* **WORK TO COMPLETE**
All the records that follow need to be reproduced exactly. Omit the images.

(Beginning of DATASET RECORDS)

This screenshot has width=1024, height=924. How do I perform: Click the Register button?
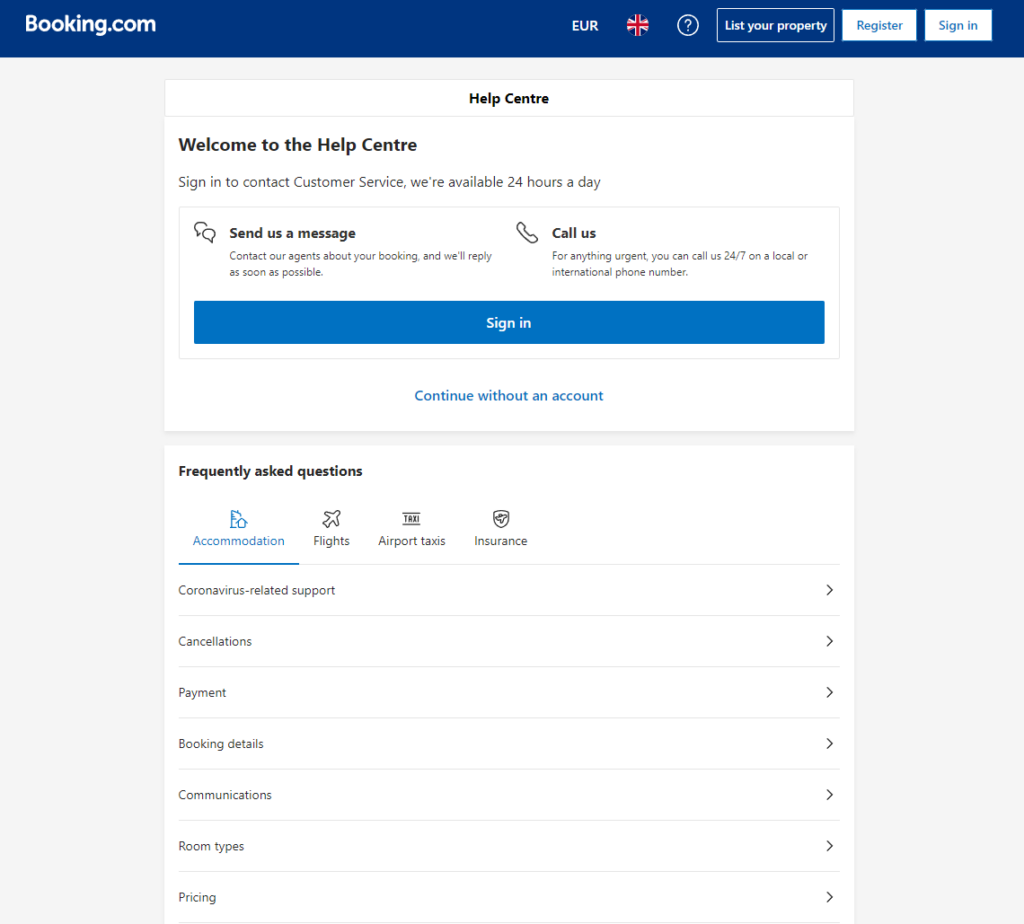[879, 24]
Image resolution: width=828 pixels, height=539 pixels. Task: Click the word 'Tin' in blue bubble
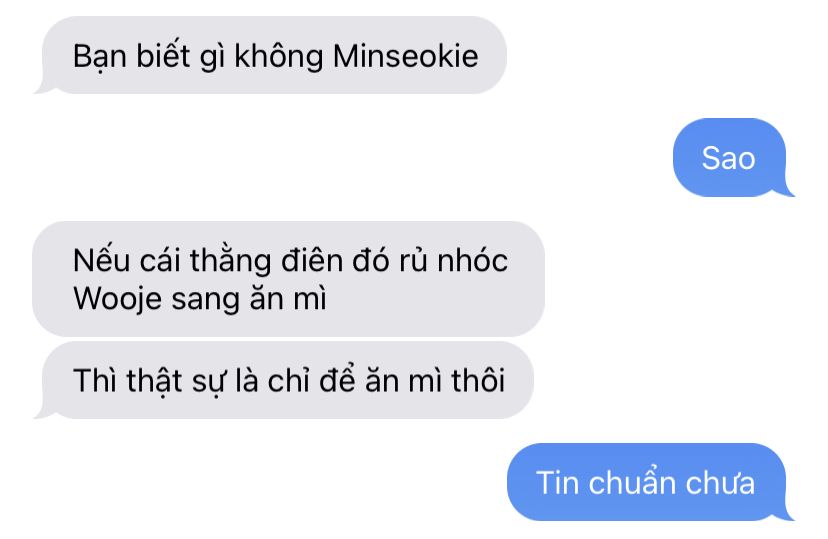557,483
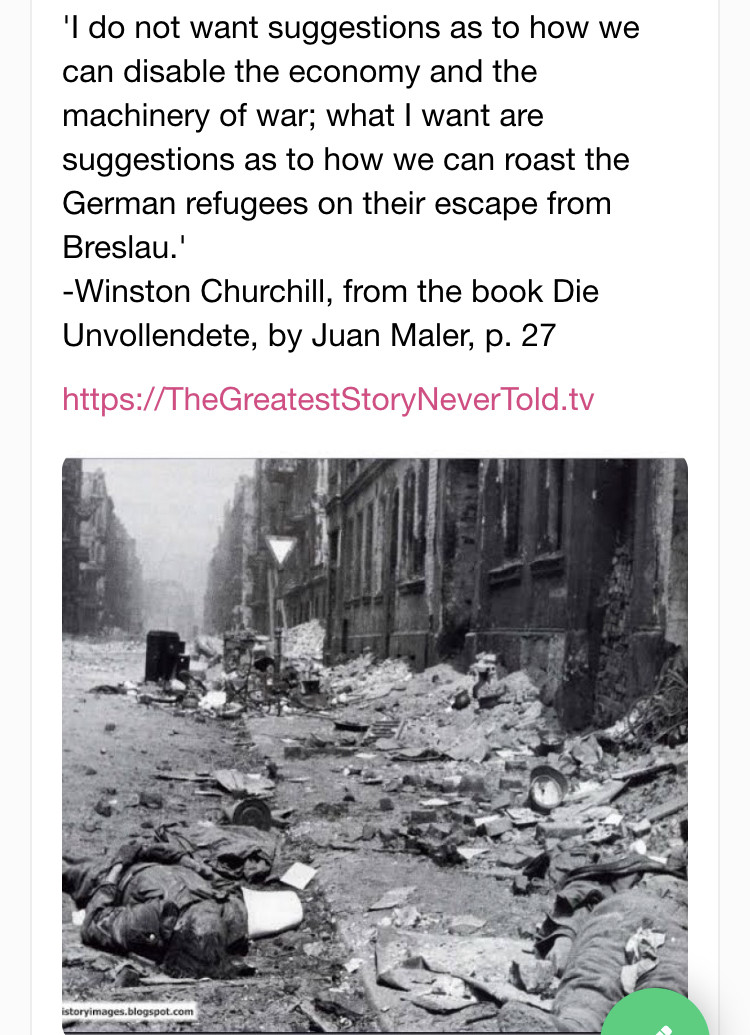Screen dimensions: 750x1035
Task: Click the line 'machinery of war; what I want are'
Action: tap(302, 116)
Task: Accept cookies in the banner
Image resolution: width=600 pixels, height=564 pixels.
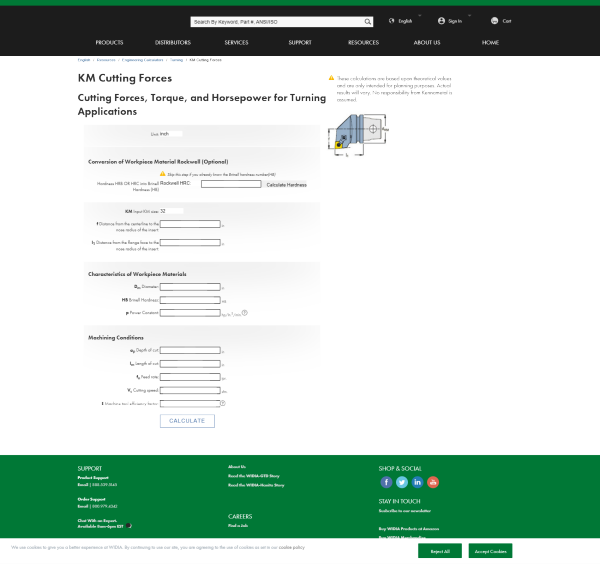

(End of DATASET RECORDS)

* **COMPLETED EXERCISE**
This screenshot has width=1024, height=924. How do I perform: Click the Register button?
[879, 24]
Image resolution: width=828 pixels, height=539 pixels. Task: Click the word 'Tin' in blue bubble
557,483
Screen dimensions: 750x1035
Task: Click the line 'machinery of war; what I want are'
Action: tap(302, 116)
Task: Accept cookies in the banner
Image resolution: width=600 pixels, height=564 pixels.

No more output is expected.